Innanzitutto partiamo dall’infibulazione ricordando che grazie alla sommossa delle donne africane e alle donne come EMMA BONINO contro percorsi e punture alternative, dal 2006 in Italia è in vigore una legge specifica contro le mutilazioni genitali femminili e che questa pratica non è prerogativa dell’Islam ma tradizionale ed ecumenica.
Di conseguenza è difficile comprendere perché tale usanza in uso in paesi anche non musulmani debba essere considerata come pratica islamica.
Per quel che concerne i matrimoni forzati in tenera età, va detto invece che riguardano in maggioranza paesi e comunità islamiche.

Sbandierare la fatwa reputiamo sia un intervento inappropriato in quanto si introduce la religione islamica all’interno di uno stato laico con diritti giuridici e individuali ai quali tutti i cittadini – credenti o meno – sono soggetti in maniera paritaria.
Se poi questa fatwa viene dichiarata dall’Ucoii, allora suona ancora più strano. Come ha ricordato il Prof. Redouane, Segretario Generale della Grande Moschea di Roma, chi oggi proclama la fatwa è volto verso la fratellanza musulmana.

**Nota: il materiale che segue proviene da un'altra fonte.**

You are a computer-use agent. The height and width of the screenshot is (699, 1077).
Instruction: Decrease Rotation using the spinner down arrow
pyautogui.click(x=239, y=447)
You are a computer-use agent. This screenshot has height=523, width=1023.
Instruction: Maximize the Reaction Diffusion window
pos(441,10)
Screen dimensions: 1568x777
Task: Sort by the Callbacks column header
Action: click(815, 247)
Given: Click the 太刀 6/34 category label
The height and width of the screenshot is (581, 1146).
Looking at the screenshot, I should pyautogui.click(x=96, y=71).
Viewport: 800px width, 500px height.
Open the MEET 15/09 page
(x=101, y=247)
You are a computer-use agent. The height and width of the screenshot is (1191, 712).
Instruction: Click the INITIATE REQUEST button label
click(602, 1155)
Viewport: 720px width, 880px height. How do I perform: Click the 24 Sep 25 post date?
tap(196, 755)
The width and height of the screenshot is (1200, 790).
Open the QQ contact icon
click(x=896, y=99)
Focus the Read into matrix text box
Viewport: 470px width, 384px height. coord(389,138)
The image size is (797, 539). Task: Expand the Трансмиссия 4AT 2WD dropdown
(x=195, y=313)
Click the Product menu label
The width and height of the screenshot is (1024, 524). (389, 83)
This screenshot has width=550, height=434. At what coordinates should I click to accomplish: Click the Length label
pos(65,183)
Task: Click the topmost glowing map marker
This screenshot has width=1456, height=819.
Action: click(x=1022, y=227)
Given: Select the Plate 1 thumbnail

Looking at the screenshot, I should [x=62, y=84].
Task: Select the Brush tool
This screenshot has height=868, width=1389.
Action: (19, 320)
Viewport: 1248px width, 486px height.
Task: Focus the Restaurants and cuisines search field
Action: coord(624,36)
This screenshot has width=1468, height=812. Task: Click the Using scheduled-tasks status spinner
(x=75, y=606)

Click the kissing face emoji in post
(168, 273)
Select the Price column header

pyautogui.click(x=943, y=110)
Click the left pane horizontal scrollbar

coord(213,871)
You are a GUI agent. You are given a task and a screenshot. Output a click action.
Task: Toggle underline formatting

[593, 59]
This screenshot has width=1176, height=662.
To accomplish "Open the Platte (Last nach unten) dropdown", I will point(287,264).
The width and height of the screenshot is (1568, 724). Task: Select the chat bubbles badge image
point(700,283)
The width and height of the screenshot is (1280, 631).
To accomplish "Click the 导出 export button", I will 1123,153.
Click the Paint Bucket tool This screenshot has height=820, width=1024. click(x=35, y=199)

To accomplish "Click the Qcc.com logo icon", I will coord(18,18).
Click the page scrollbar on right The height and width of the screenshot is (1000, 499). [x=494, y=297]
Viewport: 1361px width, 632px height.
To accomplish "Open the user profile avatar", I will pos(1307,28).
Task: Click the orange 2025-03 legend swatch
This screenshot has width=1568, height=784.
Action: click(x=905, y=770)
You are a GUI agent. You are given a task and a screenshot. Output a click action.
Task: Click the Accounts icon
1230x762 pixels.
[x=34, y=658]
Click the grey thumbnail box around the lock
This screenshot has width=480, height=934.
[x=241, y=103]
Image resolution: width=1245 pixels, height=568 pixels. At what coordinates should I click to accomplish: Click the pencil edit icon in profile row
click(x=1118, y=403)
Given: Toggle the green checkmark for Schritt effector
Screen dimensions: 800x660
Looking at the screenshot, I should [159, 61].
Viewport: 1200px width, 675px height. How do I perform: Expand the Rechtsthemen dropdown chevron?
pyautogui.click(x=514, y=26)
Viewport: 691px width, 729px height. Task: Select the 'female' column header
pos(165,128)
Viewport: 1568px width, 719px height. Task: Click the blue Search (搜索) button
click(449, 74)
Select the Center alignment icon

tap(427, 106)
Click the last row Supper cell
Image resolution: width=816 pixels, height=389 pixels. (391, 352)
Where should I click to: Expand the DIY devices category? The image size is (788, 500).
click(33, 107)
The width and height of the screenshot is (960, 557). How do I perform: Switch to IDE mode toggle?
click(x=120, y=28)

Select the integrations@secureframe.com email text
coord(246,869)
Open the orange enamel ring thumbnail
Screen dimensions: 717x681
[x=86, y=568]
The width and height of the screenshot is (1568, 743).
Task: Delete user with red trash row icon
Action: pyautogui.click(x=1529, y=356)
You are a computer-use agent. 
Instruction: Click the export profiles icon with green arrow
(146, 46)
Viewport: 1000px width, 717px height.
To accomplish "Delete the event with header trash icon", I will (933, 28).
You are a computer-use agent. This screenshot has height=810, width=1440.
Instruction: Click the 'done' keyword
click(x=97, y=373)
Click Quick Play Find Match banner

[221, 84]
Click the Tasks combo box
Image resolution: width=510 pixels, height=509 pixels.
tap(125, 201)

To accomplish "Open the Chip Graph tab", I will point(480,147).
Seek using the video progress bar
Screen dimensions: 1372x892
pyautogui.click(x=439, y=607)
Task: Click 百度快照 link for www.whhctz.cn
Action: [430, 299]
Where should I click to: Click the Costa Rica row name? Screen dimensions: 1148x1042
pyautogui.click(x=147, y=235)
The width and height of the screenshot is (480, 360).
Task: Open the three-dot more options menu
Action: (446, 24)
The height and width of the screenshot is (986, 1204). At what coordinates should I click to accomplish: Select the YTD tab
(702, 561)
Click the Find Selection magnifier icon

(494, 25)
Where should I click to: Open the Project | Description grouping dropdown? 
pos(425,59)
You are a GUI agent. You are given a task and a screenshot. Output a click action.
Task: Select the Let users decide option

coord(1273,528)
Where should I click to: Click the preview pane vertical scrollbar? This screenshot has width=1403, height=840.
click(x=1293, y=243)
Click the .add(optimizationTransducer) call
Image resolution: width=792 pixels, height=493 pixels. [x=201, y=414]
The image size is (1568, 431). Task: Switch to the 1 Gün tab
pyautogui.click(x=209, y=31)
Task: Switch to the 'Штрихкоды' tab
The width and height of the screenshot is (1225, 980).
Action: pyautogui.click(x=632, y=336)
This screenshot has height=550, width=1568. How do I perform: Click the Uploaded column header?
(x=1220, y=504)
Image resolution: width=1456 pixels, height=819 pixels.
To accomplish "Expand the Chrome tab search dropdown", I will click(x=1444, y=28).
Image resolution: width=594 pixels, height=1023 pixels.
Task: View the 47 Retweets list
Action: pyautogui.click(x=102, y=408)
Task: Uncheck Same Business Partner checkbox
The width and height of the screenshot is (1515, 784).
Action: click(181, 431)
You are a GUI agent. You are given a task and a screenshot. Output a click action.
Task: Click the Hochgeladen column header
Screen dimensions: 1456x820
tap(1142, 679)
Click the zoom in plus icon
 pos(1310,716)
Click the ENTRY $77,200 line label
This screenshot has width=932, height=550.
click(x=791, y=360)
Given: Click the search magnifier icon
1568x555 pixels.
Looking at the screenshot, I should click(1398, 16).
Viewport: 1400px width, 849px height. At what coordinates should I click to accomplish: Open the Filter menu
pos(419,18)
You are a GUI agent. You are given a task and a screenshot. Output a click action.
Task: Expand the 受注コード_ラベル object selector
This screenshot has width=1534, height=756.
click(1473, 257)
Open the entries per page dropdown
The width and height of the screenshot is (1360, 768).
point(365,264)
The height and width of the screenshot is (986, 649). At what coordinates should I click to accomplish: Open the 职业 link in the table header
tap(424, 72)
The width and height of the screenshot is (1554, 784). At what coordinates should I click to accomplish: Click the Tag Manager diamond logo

I membri del Ucoii non hanno mai proclamato alcunché quando solo poche donne erano in prima linea – rischiando il linciaggio da parte di alcuni appartenenti alla comunità musulmana – al processo contro Mohamed padre di Hina Saleem, o contro El Ketawi, padre di Sanaa Dafani. Non c’è stato nessun impegno per la vicenda di Sana Cheema di Brescia uccisa in Pakistan perché ritenuta troppo indipendente. Per non parlare poi della madre di Sheen Butt, uccisa perché voleva difendere la figlia che, secondo la sua comunità, disonorava il nome della famiglia paterna.

Si sono mai espressi con condanne precise, richiamando il rispetto alla libertà individuale e religiosa sancite dalla Carta dei diritti fondamentali dell’unione europea? Mai una presa posizione contro le segregazioni o le impiccagioni delle donne iraniane che vogliono togliersi il velo. Nessuna presa di posizione chiara sul ritiro della Turchia guidata da Erdogan dalla Convenzione di Istanbul ratificata anche dall’Italia (sub specie matrimoni forzati e mutilazioni genitali) contro la violenza di genere.

Andare contro a matrimoni forzati, emancipare le donne da destini d’inferiorità, ricondurre le cittadine a pari diritti e opportunità legali e costituzionali in materia di eredità, scelte matrimoniali, testimonianza e partecipazione civica, non è un puro esercizio di esteriorità, ma un duro lavoro quotidiano per il cambio dei paradigmi discriminatori. È mai possibile che quando Pillon, che è un conservatore esponente politico della Lega si dichiara contro l’aborto, noi donne e uomini paladini dei diritti l’avversiamo (giustamente), e poi si tenda a sorvolare sui conservatori islamici che su questo tema la pensano tale e quale.

Pertanto diciamo NO alla strumentalizzazione di questo tema, sia dalla parte politica di destra che di sinistra. Vogliamo ricordare in primis alla coalizione del centro sinistra di cui facciamo parte: se davvero intendiamo risolvere questi problemi in maniera pragmatica, allora dobbiamo uscire da questa contrapposizione. Per tutelare i diritti delle donne musulmane e non solo, è necessario un confronto civile in cui si parte dal fondamento di uno Stato Laico con diritti e doveri tenendo fuori ciò che riguarda la Spiritualità e la Religione.